[Data listing]

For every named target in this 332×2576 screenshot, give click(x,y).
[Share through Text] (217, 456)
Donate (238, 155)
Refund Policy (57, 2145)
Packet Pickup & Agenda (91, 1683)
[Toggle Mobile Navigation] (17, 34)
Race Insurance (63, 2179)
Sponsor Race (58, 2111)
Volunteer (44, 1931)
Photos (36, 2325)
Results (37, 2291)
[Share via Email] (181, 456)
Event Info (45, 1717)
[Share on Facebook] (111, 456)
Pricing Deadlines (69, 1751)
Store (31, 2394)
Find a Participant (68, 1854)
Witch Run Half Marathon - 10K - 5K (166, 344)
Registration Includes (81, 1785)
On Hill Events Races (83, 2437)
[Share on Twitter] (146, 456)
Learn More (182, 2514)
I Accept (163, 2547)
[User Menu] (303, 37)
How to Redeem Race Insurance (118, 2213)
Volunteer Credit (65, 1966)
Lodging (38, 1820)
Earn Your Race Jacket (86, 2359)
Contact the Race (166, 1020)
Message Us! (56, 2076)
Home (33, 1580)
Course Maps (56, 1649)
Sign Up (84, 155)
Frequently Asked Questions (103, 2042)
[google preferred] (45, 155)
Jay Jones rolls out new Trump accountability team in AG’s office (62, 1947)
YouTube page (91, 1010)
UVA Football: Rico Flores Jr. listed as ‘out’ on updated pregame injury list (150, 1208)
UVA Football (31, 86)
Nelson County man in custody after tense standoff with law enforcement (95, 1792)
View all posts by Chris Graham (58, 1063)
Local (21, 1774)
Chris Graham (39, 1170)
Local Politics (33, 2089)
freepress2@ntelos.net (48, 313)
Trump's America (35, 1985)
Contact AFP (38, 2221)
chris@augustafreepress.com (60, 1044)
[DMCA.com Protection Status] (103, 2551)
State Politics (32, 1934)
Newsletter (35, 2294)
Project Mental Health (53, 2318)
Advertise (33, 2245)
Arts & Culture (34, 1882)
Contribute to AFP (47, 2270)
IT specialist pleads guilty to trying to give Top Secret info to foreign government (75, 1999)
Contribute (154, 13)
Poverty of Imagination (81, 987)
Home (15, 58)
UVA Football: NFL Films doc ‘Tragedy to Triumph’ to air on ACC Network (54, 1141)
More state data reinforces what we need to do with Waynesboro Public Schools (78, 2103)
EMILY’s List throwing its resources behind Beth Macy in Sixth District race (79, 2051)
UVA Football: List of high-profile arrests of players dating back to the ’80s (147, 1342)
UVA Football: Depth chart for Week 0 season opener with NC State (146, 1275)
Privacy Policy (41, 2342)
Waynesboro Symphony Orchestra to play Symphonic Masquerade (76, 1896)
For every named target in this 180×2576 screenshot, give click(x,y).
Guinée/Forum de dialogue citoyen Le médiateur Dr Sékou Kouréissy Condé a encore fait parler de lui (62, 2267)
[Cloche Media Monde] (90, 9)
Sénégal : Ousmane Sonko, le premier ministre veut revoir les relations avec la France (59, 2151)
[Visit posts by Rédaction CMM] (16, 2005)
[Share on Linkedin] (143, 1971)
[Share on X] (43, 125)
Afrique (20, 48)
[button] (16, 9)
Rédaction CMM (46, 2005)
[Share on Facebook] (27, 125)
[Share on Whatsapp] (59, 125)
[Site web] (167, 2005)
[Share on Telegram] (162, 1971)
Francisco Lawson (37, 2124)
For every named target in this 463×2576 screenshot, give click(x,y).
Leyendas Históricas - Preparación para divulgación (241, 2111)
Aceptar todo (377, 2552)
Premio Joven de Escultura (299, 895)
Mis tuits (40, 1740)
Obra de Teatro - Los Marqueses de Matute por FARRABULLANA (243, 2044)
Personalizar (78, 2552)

[/Data listing]

**Task to complete:** Across the data above, how many lines include the word "More"? Give only the number.

**Answer:** 2